Convert the records, starting with the first line and going on through the line with "tap(351, 353)", into a JSON list of strings, one string per line, skipping blank lines. Leave out the pictures.

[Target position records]
· · · · · · ·
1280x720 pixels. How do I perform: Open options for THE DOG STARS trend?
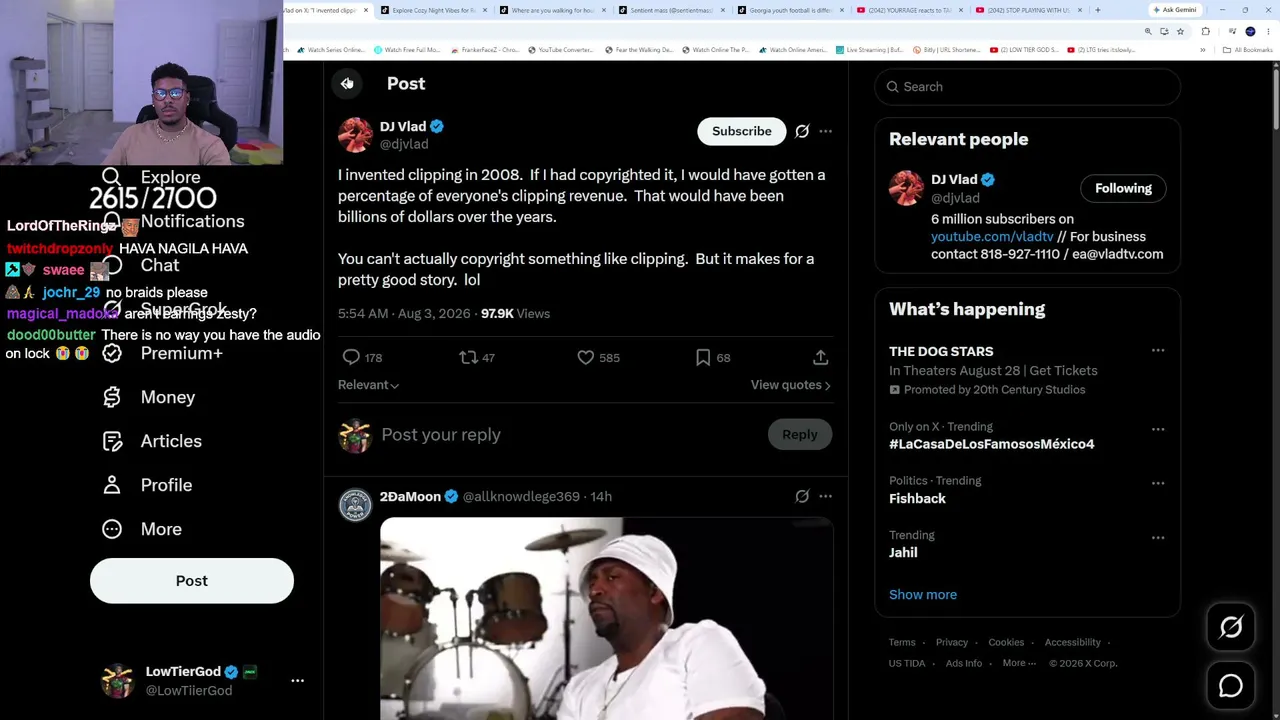(x=1158, y=351)
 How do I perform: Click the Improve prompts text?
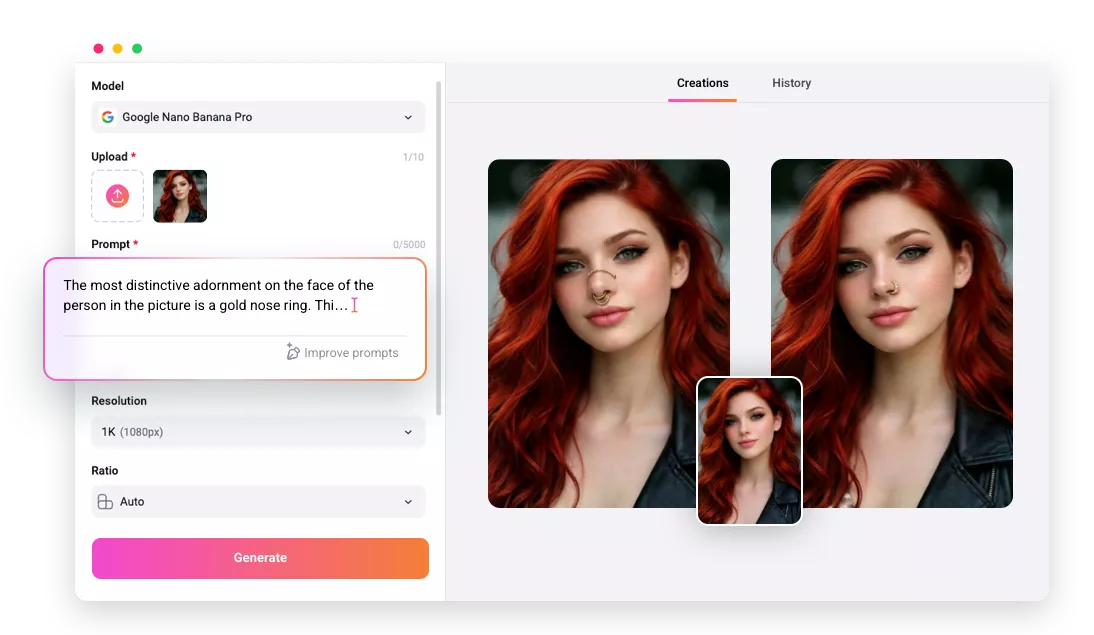tap(351, 353)
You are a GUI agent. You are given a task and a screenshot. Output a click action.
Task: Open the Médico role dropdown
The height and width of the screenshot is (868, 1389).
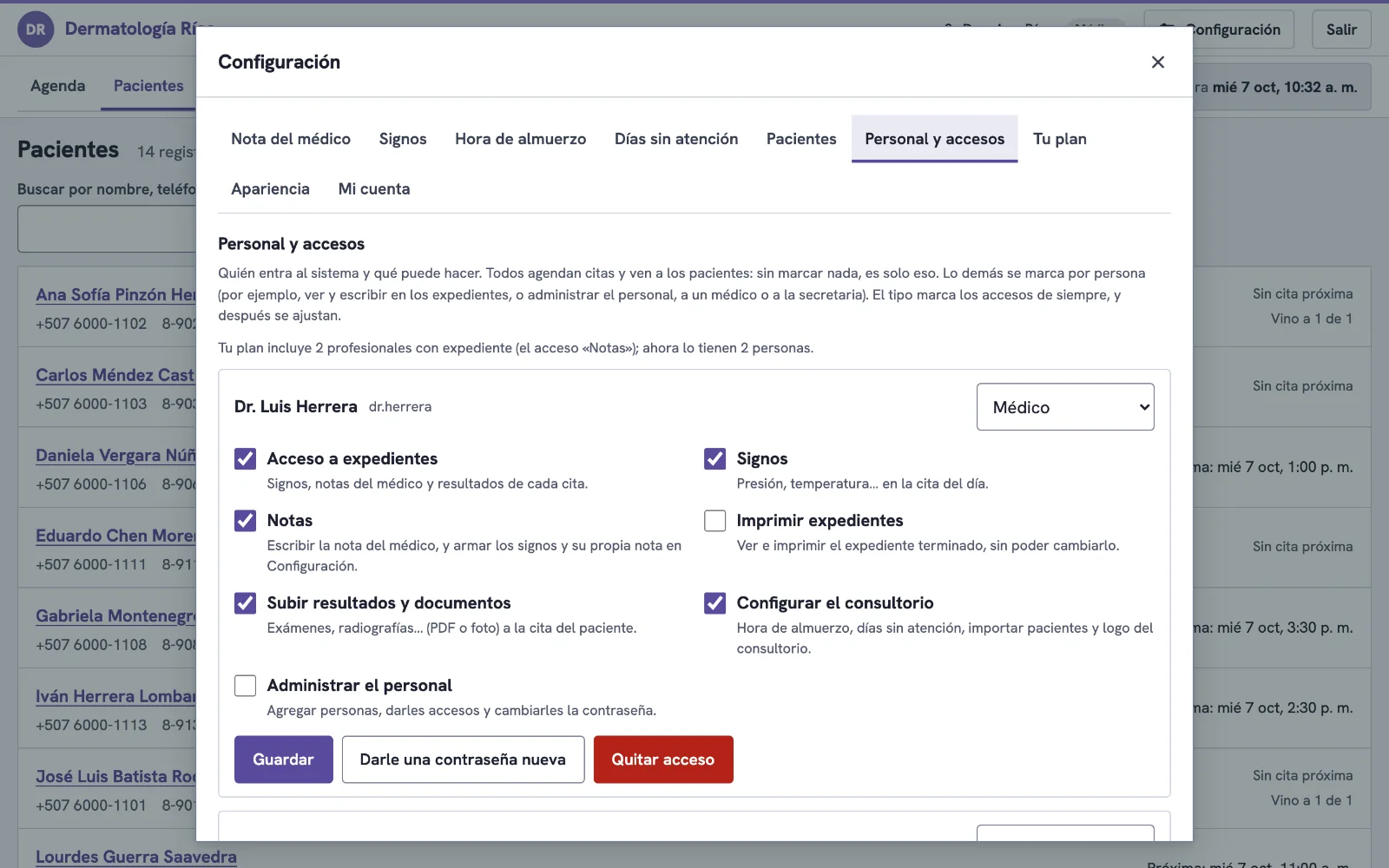[1065, 407]
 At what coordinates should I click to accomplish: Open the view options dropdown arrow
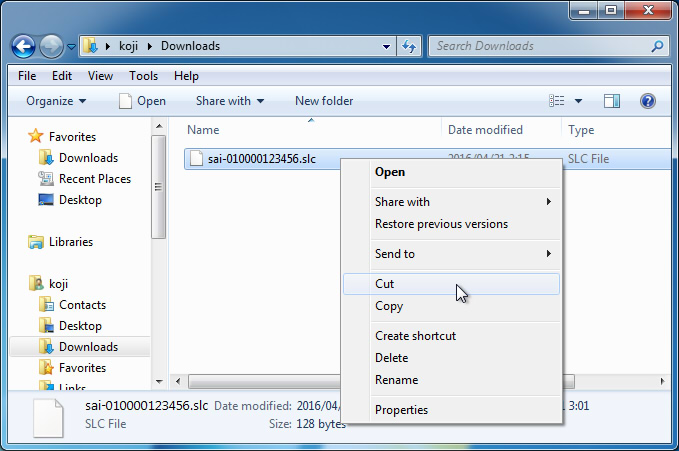tap(579, 101)
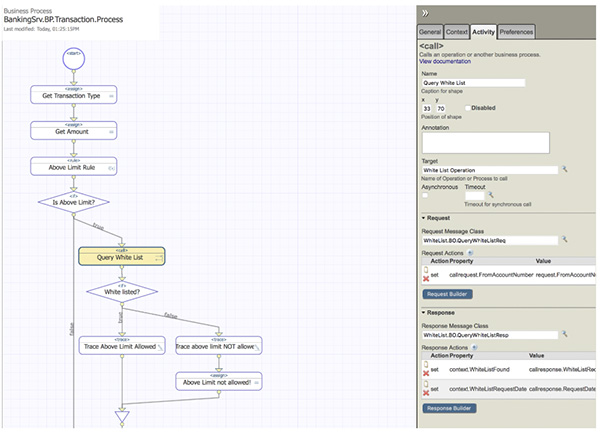Delete the context.WhiteListFound action
The width and height of the screenshot is (600, 438).
426,371
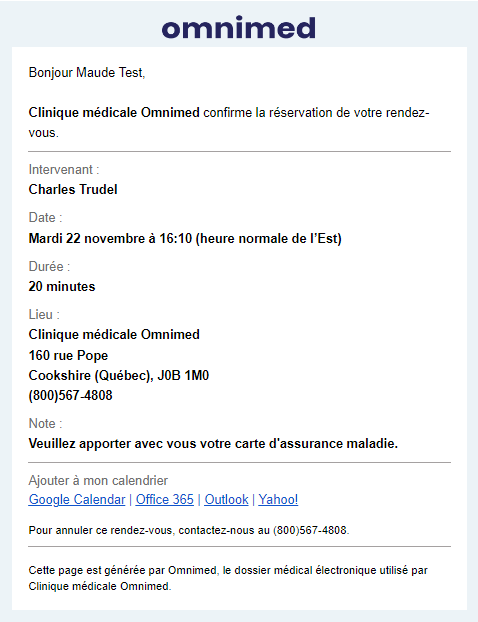Viewport: 478px width, 622px height.
Task: Click the 160 rue Pope address line
Action: [68, 355]
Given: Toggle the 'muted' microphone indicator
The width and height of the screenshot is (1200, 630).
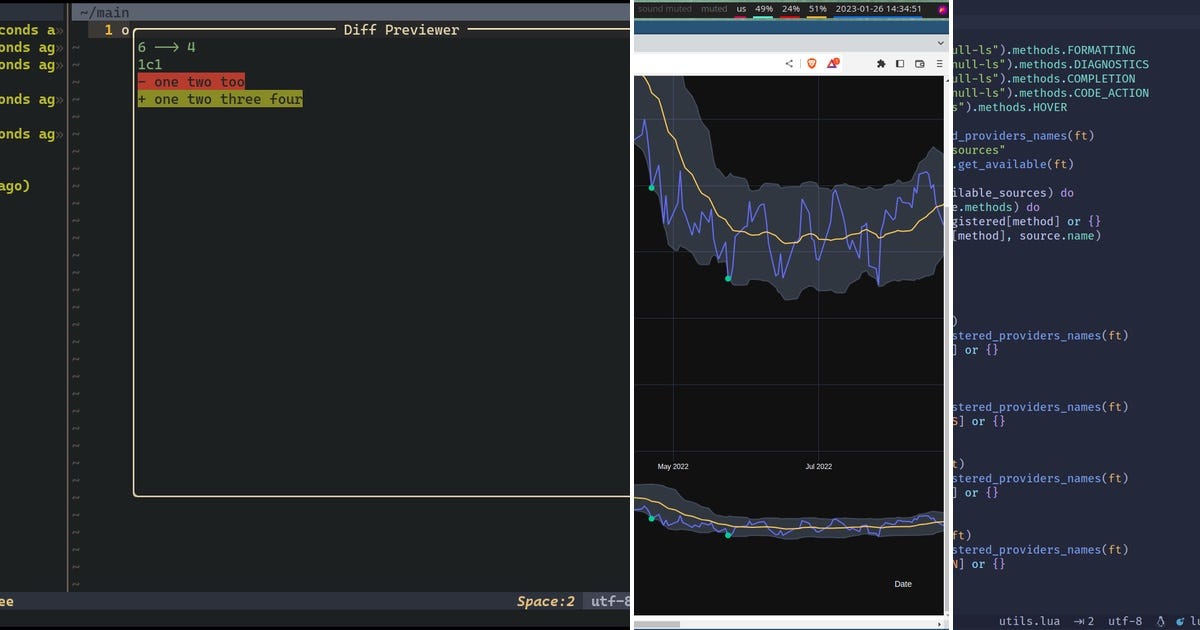Looking at the screenshot, I should (714, 8).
· · · · · · ·
§ Response:
[
  "1280x720 pixels. How do I perform: Open options for THE DOG STARS trend?",
  "(x=1158, y=351)",
  " How do I perform: Click the Improve prompts text?",
  "tap(351, 353)"
]